Jak rozpoznać jaki mam rodzaj cery:
- obserwacja cery w różnych fazach cyklu miesiączkowego,
- sprawdź jak cera reaguje podczas jej mycia (czy jest zaczerwieniona, ściągnięta, piekąca, a może nic się nie zmienia),
- jak wygląda cera przed zmyciem makijażu, po całym dniu,
- Jak reaguje na płyn micelarny i pocieranie wacikiem,
- obserwacja cery na zmiany atmosferyczne (deszcz, śnieg, wiatr i mróz).
1. CERA MIESZANA
Najprościej możemy powiedzieć, że posiadacze cery mieszanej mają zazwyczaj suche policzki, a ich znakiem rozpoznawczym jest przetłuszczona strefa T (czoło, nos i broda). Pielęgnacja jest tutaj bardzo trudna do zdefiniowania bo tak naprawdę na różne partie twarzy powinniśmy użyć innych kosmetyków. Kto tak robi??? Szczerze mówiąc nie znam nikogo kto by miał kilka kremów na różne partie twarzy. Jest to wręcz niemożliwe.
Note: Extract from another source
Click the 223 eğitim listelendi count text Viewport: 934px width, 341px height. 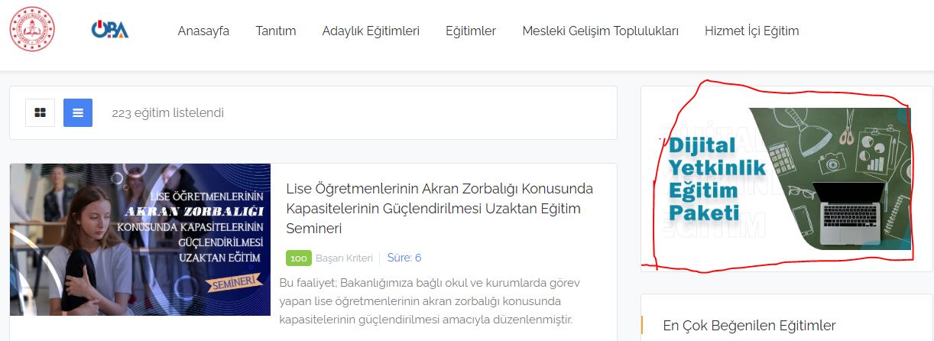pyautogui.click(x=167, y=113)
Cera mieszana jet trudna w pielęgnacji, ponieważ wymaga różnych składników w jednym produkcie. To dotyczy kremów, maseczek, toników itp. Teoretycznie firmy kosmetyczne proponują nam takie dobrodziejstwa, które są dostosowane tylko i wyłącznie dla cer mieszanych, ale w praktyce bywa różnie.
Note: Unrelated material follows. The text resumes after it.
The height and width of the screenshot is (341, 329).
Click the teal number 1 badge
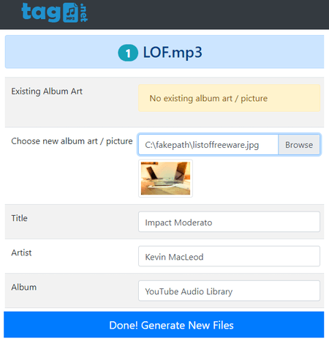(128, 53)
Dziś skupimy się na maseczkach do twarzy. Maseczki mają za zadanie przy cerze mieszanej nawilżyć partie suche i wyregulować produkcję sebum w partii tłustej. Zadanie trudne, ale są substancję, których powinniśmy szukać w maseczkach. Pomogą nam one znaleźć złoty środek przy tym typie cery.
Szukajmy zatem:
- kwasów owocowych, które działają normalizująco,
- biotyny, która oczyszcza,
- aminokwasów, które regulują pracę gruczołów łojowych,
- bentonitu czyli glinki białej, która usuwa nadmiar sebum,
- mikroelementów takich jak krzem, glin, selen, miedź, magnez,
- ziół takich jak szałwia, rozmaryn,
CLARESA- SPIRULINA |
Jest to maseczka, którą odkryłam już jakiś czas temu. Jak sama nazwa wskazuje to czysta, sproszkowana postać spiruliny inaczej glonu.Skład maseczki jest doskonały. Nie znajdziemy tu żadnych chemicznych dodatków.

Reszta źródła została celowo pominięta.